- Work task
The entries below contain a line with "Click the document reading view icon" and a line with "You are a computer-use agent. The". Retype exactly everything from the first down to the second, both included, and nothing else.

- Entries provided
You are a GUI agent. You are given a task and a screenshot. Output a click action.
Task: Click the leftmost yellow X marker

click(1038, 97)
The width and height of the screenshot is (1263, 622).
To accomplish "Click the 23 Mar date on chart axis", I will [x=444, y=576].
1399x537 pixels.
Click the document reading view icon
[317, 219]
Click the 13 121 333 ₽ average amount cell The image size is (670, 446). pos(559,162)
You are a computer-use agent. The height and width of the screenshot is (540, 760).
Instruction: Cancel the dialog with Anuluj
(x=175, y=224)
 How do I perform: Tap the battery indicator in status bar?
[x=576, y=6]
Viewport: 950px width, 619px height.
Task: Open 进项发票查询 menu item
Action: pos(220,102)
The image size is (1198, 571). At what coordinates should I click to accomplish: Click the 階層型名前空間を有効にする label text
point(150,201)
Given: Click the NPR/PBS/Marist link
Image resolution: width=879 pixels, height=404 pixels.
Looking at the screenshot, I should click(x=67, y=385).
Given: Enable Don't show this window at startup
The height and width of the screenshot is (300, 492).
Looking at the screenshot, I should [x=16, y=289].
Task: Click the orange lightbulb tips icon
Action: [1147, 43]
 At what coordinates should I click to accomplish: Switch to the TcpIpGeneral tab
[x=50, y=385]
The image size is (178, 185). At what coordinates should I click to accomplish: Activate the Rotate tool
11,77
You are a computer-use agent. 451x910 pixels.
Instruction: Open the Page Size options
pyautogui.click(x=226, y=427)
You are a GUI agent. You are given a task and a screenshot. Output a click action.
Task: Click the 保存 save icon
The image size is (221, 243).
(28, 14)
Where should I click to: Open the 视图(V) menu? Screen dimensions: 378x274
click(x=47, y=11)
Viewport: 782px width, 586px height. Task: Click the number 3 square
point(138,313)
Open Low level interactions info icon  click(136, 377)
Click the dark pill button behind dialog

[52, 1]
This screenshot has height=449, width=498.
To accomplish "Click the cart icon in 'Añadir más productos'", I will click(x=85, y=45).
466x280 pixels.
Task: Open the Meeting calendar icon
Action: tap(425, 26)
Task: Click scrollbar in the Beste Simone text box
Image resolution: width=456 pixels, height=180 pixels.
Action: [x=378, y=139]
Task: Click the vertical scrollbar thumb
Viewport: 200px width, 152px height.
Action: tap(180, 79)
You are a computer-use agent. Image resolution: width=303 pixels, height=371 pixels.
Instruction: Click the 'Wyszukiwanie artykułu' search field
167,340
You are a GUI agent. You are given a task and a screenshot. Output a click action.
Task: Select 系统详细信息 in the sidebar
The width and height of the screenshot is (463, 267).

- Solution
Click the document reading view icon
[317, 219]
Click the 13 121 333 ₽ average amount cell The image size is (670, 446). pos(559,162)
You are a computer-use agent. The height and width of the screenshot is (540, 760).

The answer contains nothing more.